Well, of course, who wouldn’t smile at her? She was like a little bottle of sunshine with all those strawberry-blonde curls and the light blue eyes with long lashes.
Leopold put both hands around my wife’s waist to lift her into the helicopter, and jealousy roared through me then.
I must not be as evolved as I had thought, because I didnotlike this.
Moving down the steps, I thought I might say a few words to them, just something casual like “for God’s sake be careful with my wife,” but Leopold clearly was in a hurry because before I even got there, the chopper was up and away, the air blast knocking me flat on my ass on the lawn.
The automatic sprinklers went off and the last thing I saw was Leopold looking down at me, raising a finger in salute in a goodbye that felt offensively smug.
I had never seen the old bastard smile like that a day in my life.
He was a notorious hard-ass and tough businessman, so what was he doing with my warm, bubbly wife?
As I picked myself up in my wet pajama pants, I tried to get my mind right.
It was good for us to have new experiences.
Right?
This was what this whole open marriage had been about.
Us dating new people.
Right?
Then the contents of my stomach suddenly heaved, and I bent over the bushes and threw up my supper as the chopper scythed gaily away into the night sky.
What had I done?
CHAPTER 8
Lily-Mae
“Where are we going?” I asked breathlessly.

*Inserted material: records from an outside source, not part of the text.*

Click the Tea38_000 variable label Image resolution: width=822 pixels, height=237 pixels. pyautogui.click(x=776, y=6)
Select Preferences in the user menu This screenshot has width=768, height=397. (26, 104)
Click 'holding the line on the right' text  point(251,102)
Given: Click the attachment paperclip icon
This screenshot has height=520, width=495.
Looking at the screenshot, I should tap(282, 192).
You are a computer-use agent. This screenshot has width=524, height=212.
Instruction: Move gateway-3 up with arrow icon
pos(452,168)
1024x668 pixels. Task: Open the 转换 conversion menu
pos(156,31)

There was something undeniably sexy in how Leopold piloted this helicopter into the air, my initial white-knuckled fear soon gone in my excitement over how high we flew over Santa Rosa and the bay beyond.
“I thought you might like a bite of sushi. . . up in the stars,” he said through our matching headsets.

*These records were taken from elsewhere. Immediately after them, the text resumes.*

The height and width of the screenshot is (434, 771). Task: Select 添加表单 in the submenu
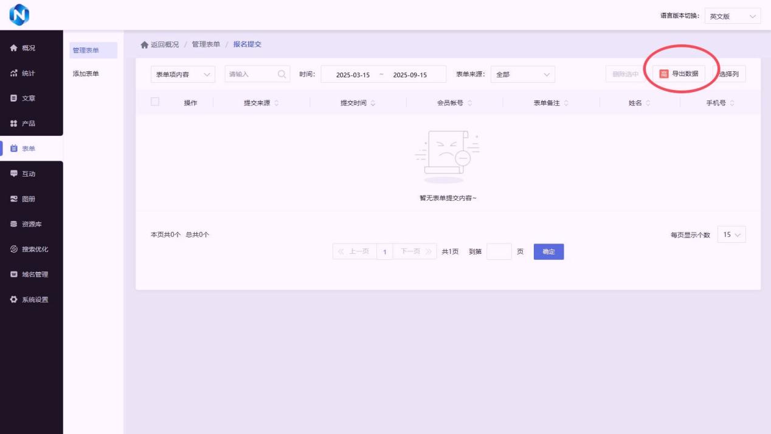coord(86,74)
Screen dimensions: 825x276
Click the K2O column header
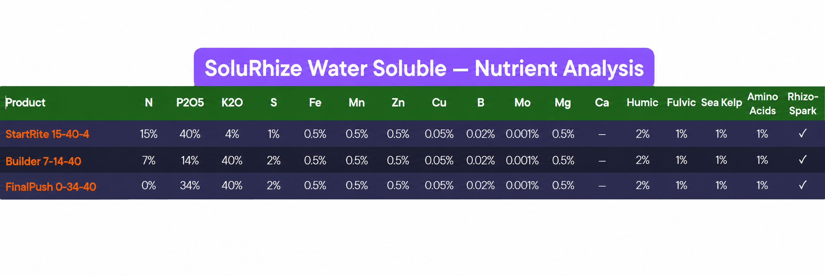(x=232, y=102)
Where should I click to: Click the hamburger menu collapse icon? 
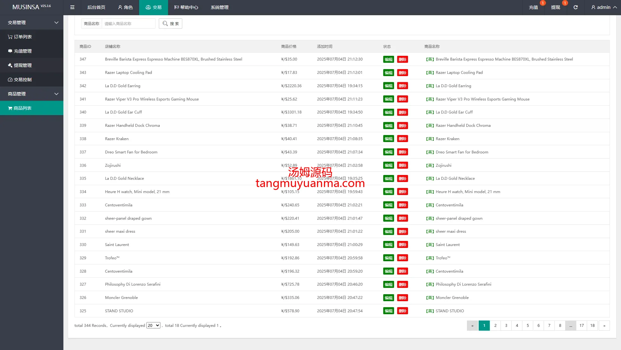point(72,7)
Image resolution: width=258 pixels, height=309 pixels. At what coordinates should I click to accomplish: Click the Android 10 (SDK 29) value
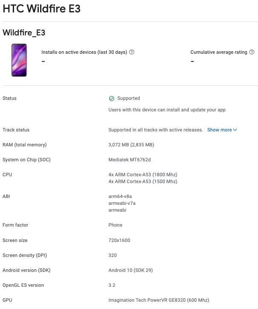tap(130, 270)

“Up in the stars?” I wondered, but he only grinned that gleaming smile at me.
“You’ll see.”
It was an unfamiliar, and naughty sensation, to feel a prickle of heat between us as Leopold carefully brought us down onto a heli-pad on top of a skyscraper.

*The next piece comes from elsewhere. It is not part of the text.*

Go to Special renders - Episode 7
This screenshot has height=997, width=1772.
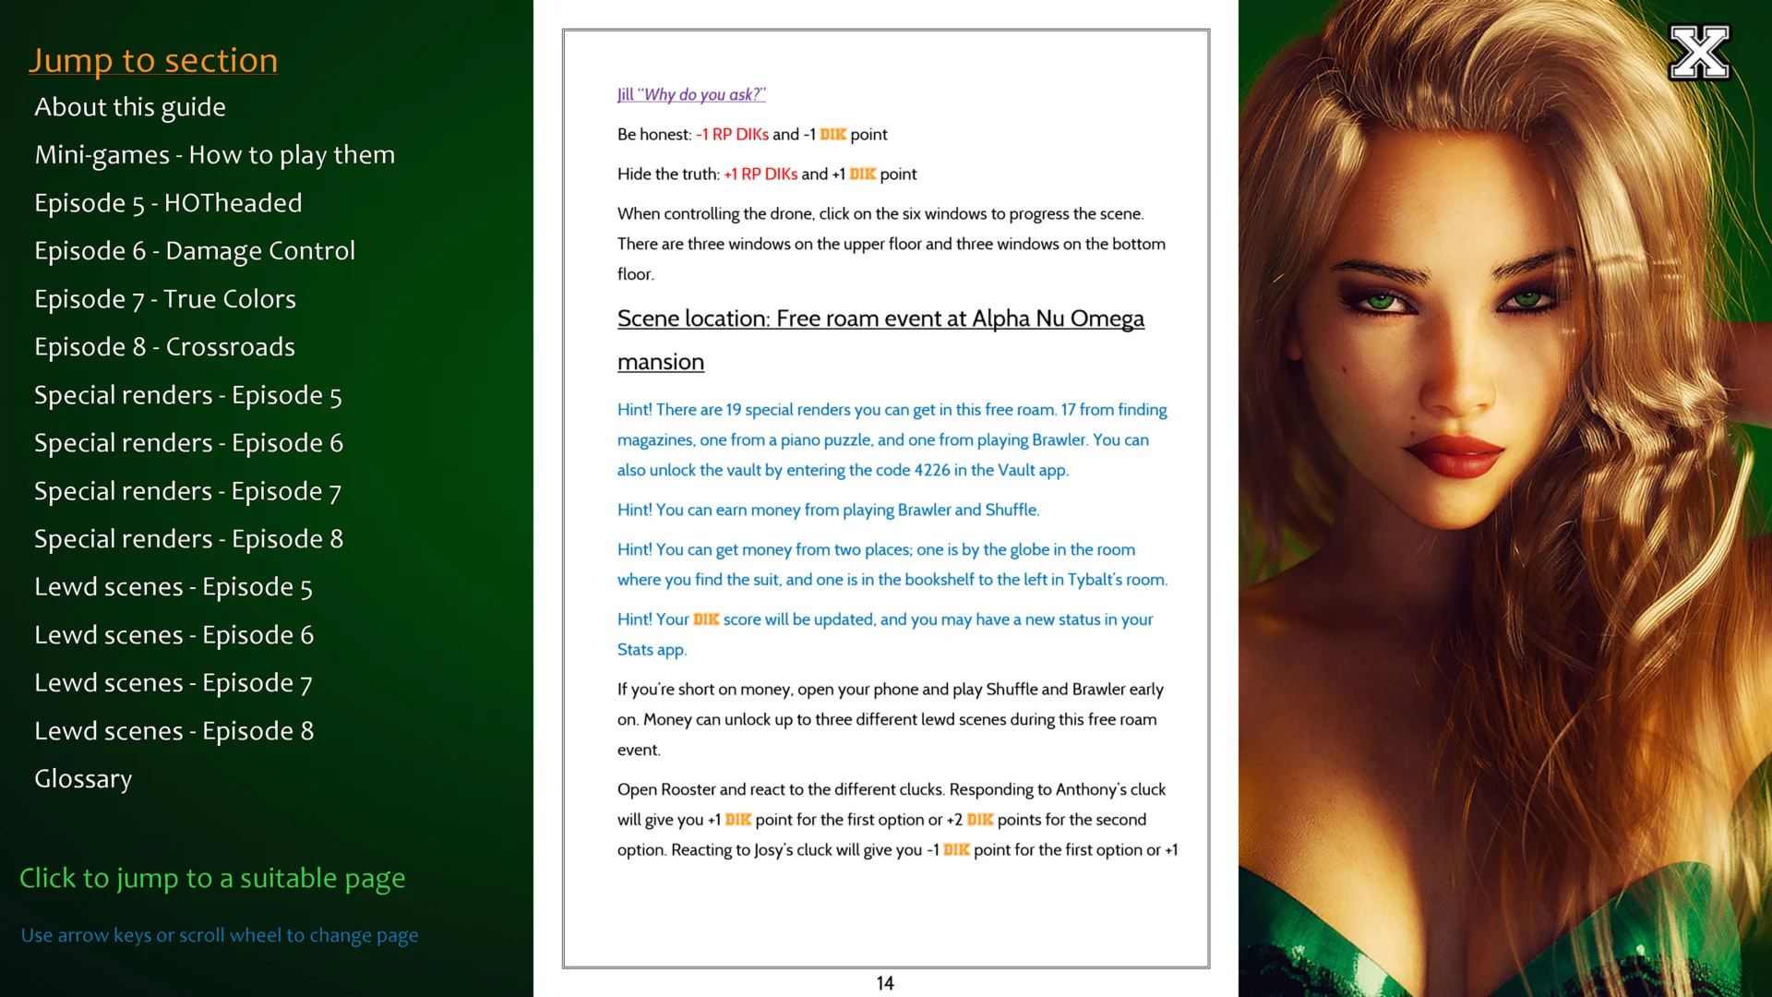click(x=188, y=491)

He hopped out and came around to my side, taking my hand and helping me carefully out.
Once again, the feeling of our hands connecting, even for a few seconds, was electric, and I shivered in the cool September night air.
Leopold led me toward the shiny building, his hands just skimming my waist, then he raised his arm high.
“If you’re brave enough,” he said. “It’s up top.”
I looked past all the attendants in tuxedos to see a series of handholds up the shiny building, barely visible in the night sky.